Medicines optimisation
All the patients we spoke with were happy with the care they were receiving and were happy with the support staff gave them to take their medicines. One patient told us that they didn’t like the taste of paracetamol, but that the staff “couldn’t do more even if they tried”. Another patient told us they were well informed about changes that were made to their prescribed medicines. We spoke with patients who were self-administering their prescribed inhalers and they were able to tell us when they needed to be taken which reflected the directions on the dispensing labels.
We spoke with the senior nurses on all wards, who were able to tell us in detail how they managed medicines using the medicines administration system. Staff told us they receive medicines training online, as well as a competency assessment that were completed on an annual basis. Staff told us they were well supported by clinical pharmacists who visited the wards daily and the wider pharmacy team for the supplies of medicines.
We looked at medicine records for 14 patients across 3 wards. In all cases allergies were recorded where needed. We observed staff using these records to give medicines at the right time. However, we observed that the Controlled Drugs register was being completed to confirm patients had received these medicines before these medicines had been given to the patient. This was not in line with the trust policy. There was one patient’s record where their body weight was not recorded, despite being prescribed a medicine (anti–coagulation) that requires the patients weight to ensure the correct dose is prescribed. Discharge medication counselling (and prescribing on one ward) was nurse led. There was 1 patient with a 5-day delay in the completion of their venous thromboembolism (VTE) risk assessment.
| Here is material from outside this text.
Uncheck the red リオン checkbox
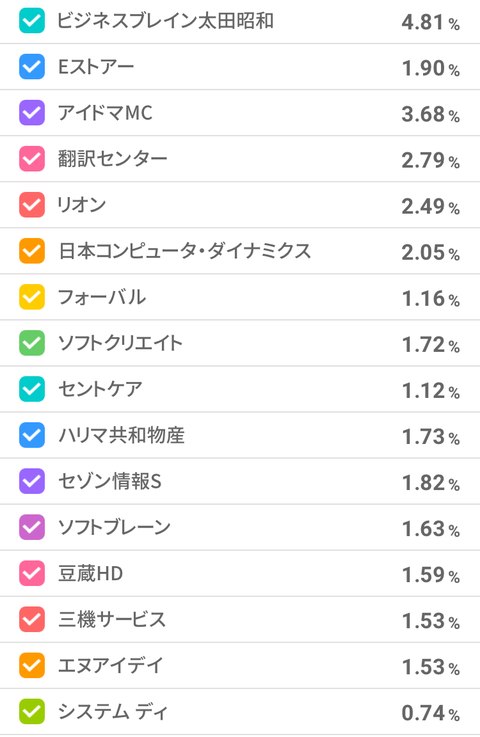This screenshot has height=737, width=480. [32, 205]
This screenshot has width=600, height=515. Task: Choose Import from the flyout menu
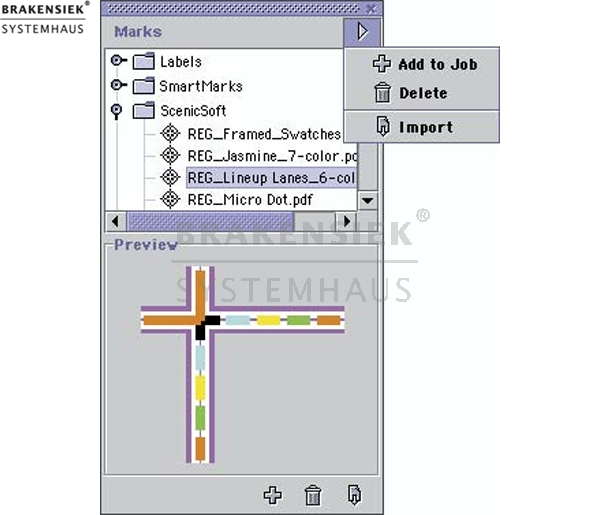click(414, 127)
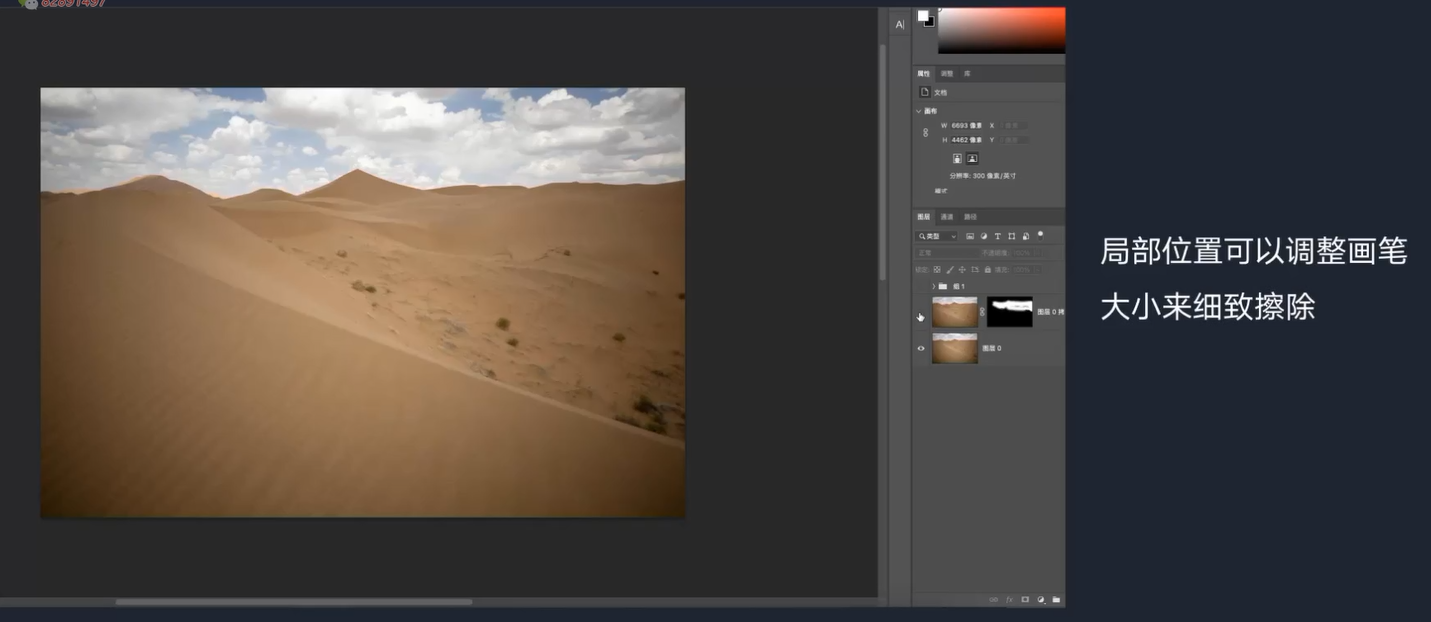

Patients' medicines were securely stored and at an acceptable temperature.
An electronic prescribing and medicines administration system was used to record the prescribing and administration of medicines. The process for medicines administration appeared to be effective with safety features in place to prevent the inadvertent administration of the same medicine, if prescription is in different formulations. Medicines were given as prescribed and were accurately recorded. Medicines storage areas were monitored to ensure medicines were stored at the correct temperature. Fridge temperatures were monitored centrally by the pharmacy department and there was a system to alert the pharmacy to out-of-range temperatures. Medicines for patients to be discharged with were appropriately labelled and dated. Controlled Drugs (CD) were audited on a regular basis; however, this monitoring had failed to identify an expired Controlled Drug which had not been separated from the current stock available to patients. One CD register had not been carried over appropriately , a new one having been started before the old one was closed. We were told there was a daily presence of a ward pharmacist although none were present when we carried out the site visit. A couple of bottles of liquid morphine did not have date of opening recorded. On 1 ward there were 2 controlled drugs cabinets which were not bolted to the wall appropriately and in accordance with legislation. Room temperatures where medicine was stored were recorded. Normal stock medication date checks took place every three months. There was one CD entry for morphine sulphate injection ampoules where the strength was not recorded. We were able to see the medicines report where details of medicines incidents were recorded, and this was shared with the multidisciplinary teams.